§ PROVIDED RECORDS
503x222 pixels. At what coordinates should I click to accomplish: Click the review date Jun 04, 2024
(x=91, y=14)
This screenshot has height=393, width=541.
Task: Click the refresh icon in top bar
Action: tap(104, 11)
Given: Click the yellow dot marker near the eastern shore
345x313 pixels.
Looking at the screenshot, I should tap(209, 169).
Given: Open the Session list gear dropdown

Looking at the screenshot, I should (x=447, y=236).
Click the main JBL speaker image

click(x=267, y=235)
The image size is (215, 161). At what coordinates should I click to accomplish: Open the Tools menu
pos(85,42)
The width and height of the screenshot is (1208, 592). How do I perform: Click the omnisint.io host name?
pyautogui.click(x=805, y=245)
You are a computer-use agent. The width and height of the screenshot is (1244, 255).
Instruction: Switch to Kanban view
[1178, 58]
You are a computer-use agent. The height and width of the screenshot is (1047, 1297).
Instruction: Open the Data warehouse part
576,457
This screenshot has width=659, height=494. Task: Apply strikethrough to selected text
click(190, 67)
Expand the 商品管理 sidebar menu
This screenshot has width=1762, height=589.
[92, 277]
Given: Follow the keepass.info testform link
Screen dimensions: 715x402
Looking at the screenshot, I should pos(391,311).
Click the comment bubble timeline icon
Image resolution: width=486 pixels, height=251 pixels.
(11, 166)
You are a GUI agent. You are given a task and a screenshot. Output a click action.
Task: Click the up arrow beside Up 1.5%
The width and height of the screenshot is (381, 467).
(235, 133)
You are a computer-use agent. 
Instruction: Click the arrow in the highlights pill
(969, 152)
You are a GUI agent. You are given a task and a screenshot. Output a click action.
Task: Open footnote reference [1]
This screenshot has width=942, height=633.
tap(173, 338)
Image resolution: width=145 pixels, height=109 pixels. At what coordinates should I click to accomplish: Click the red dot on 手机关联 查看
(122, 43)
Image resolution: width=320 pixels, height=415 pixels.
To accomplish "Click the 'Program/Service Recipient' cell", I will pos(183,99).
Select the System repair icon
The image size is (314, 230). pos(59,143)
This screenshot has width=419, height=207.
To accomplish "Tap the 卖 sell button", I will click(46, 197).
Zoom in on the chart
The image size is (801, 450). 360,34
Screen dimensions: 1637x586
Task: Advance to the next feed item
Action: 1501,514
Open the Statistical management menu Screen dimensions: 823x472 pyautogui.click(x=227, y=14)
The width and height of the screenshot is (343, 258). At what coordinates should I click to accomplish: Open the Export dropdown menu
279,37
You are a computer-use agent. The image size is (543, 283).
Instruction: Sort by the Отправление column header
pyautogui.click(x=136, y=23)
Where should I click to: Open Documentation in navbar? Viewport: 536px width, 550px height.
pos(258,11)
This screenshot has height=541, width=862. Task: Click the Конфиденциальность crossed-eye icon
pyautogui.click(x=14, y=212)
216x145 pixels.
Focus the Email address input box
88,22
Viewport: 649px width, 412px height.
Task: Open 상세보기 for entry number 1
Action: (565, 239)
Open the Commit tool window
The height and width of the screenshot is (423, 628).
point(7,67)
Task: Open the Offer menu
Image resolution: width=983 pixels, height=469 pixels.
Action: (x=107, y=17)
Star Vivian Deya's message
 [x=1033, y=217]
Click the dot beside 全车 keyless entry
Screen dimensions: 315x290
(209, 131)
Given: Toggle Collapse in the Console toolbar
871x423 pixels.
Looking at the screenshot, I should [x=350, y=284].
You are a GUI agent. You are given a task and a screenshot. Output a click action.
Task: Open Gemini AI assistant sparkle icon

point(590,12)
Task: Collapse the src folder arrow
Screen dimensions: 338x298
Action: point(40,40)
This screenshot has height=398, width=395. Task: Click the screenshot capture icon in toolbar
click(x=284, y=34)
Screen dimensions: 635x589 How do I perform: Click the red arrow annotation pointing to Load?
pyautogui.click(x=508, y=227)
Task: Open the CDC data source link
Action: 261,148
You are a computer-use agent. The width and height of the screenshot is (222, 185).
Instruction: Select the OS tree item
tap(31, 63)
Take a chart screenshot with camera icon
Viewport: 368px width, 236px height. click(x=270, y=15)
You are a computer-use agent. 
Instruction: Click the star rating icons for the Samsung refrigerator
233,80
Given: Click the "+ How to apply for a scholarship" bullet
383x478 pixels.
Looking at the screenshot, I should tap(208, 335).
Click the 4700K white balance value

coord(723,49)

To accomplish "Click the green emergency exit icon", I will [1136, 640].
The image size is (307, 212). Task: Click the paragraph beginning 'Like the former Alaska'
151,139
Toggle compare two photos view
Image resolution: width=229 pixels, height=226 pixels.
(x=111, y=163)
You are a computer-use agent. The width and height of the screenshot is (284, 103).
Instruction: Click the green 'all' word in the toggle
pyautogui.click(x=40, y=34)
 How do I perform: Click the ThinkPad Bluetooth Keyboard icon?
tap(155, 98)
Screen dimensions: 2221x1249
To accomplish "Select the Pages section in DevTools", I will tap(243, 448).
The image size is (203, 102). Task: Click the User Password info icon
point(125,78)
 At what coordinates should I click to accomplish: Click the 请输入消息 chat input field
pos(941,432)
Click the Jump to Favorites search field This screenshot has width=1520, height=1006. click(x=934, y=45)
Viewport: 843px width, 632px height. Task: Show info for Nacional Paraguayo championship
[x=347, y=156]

§ TO DO
Extract the whole listing, character for character.

§ SOLVED EXERCISE
503x222 pixels. At what coordinates should I click to accomplish: Click the review date Jun 04, 2024
(x=91, y=14)
This screenshot has height=393, width=541.
Task: Click the refresh icon in top bar
Action: tap(104, 11)
Given: Click the yellow dot marker near the eastern shore
345x313 pixels.
Looking at the screenshot, I should tap(209, 169).
Given: Open the Session list gear dropdown

Looking at the screenshot, I should (x=447, y=236).
Click the main JBL speaker image

click(x=267, y=235)
The image size is (215, 161). At what coordinates should I click to accomplish: Open the Tools menu
pos(85,42)
The width and height of the screenshot is (1208, 592). How do I perform: Click the omnisint.io host name?
pyautogui.click(x=805, y=245)
You are a computer-use agent. The width and height of the screenshot is (1244, 255).
Instruction: Switch to Kanban view
[1178, 58]
You are a computer-use agent. The height and width of the screenshot is (1047, 1297).
Instruction: Open the Data warehouse part
576,457
This screenshot has width=659, height=494. Task: Apply strikethrough to selected text
click(190, 67)
Expand the 商品管理 sidebar menu
This screenshot has width=1762, height=589.
[92, 277]
Given: Follow the keepass.info testform link
Screen dimensions: 715x402
Looking at the screenshot, I should pos(391,311).
Click the comment bubble timeline icon
Image resolution: width=486 pixels, height=251 pixels.
(11, 166)
You are a GUI agent. You are given a task and a screenshot. Output a click action.
Task: Click the up arrow beside Up 1.5%
The width and height of the screenshot is (381, 467).
(235, 133)
You are a computer-use agent. 
Instruction: Click the arrow in the highlights pill
(969, 152)
You are a GUI agent. You are given a task and a screenshot. Output a click action.
Task: Open footnote reference [1]
This screenshot has width=942, height=633.
tap(173, 338)
Image resolution: width=145 pixels, height=109 pixels. At what coordinates should I click to accomplish: Click the red dot on 手机关联 查看
(122, 43)
Image resolution: width=320 pixels, height=415 pixels.
To accomplish "Click the 'Program/Service Recipient' cell", I will pos(183,99).
Select the System repair icon
The image size is (314, 230). pos(59,143)
This screenshot has width=419, height=207.
To accomplish "Tap the 卖 sell button", I will click(46, 197).
Zoom in on the chart
The image size is (801, 450). 360,34
Screen dimensions: 1637x586
Task: Advance to the next feed item
Action: 1501,514
Open the Statistical management menu Screen dimensions: 823x472 pyautogui.click(x=227, y=14)
The width and height of the screenshot is (343, 258). At what coordinates should I click to accomplish: Open the Export dropdown menu
279,37
You are a computer-use agent. The image size is (543, 283).
Instruction: Sort by the Отправление column header
pyautogui.click(x=136, y=23)
Where should I click to: Open Documentation in navbar? Viewport: 536px width, 550px height.
pos(258,11)
This screenshot has height=541, width=862. Task: Click the Конфиденциальность crossed-eye icon
pyautogui.click(x=14, y=212)
216x145 pixels.
Focus the Email address input box
88,22
Viewport: 649px width, 412px height.
Task: Open 상세보기 for entry number 1
Action: (565, 239)
Open the Commit tool window
The height and width of the screenshot is (423, 628).
point(7,67)
Task: Open the Offer menu
Image resolution: width=983 pixels, height=469 pixels.
Action: (x=107, y=17)
Star Vivian Deya's message
 [x=1033, y=217]
Click the dot beside 全车 keyless entry
Screen dimensions: 315x290
(209, 131)
Given: Toggle Collapse in the Console toolbar
871x423 pixels.
Looking at the screenshot, I should [x=350, y=284].
You are a GUI agent. You are given a task and a screenshot. Output a click action.
Task: Open Gemini AI assistant sparkle icon

point(590,12)
Task: Collapse the src folder arrow
Screen dimensions: 338x298
Action: point(40,40)
This screenshot has height=398, width=395. Task: Click the screenshot capture icon in toolbar
click(x=284, y=34)
Screen dimensions: 635x589 How do I perform: Click the red arrow annotation pointing to Load?
pyautogui.click(x=508, y=227)
Task: Open the CDC data source link
Action: 261,148
You are a computer-use agent. The width and height of the screenshot is (222, 185).
Instruction: Select the OS tree item
tap(31, 63)
Take a chart screenshot with camera icon
Viewport: 368px width, 236px height. click(x=270, y=15)
You are a computer-use agent. 
Instruction: Click the star rating icons for the Samsung refrigerator
233,80
Given: Click the "+ How to apply for a scholarship" bullet
383x478 pixels.
Looking at the screenshot, I should tap(208, 335).
Click the 4700K white balance value

coord(723,49)

To accomplish "Click the green emergency exit icon", I will [1136, 640].
The image size is (307, 212). Task: Click the paragraph beginning 'Like the former Alaska'
151,139
Toggle compare two photos view
Image resolution: width=229 pixels, height=226 pixels.
(x=111, y=163)
You are a computer-use agent. The width and height of the screenshot is (284, 103).
Instruction: Click the green 'all' word in the toggle
pyautogui.click(x=40, y=34)
 How do I perform: Click the ThinkPad Bluetooth Keyboard icon?
tap(155, 98)
Screen dimensions: 2221x1249
To accomplish "Select the Pages section in DevTools", I will tap(243, 448).
The image size is (203, 102). Task: Click the User Password info icon
point(125,78)
 At what coordinates should I click to accomplish: Click the 请输入消息 chat input field
pos(941,432)
Click the Jump to Favorites search field This screenshot has width=1520, height=1006. click(x=934, y=45)
Viewport: 843px width, 632px height. Task: Show info for Nacional Paraguayo championship
[x=347, y=156]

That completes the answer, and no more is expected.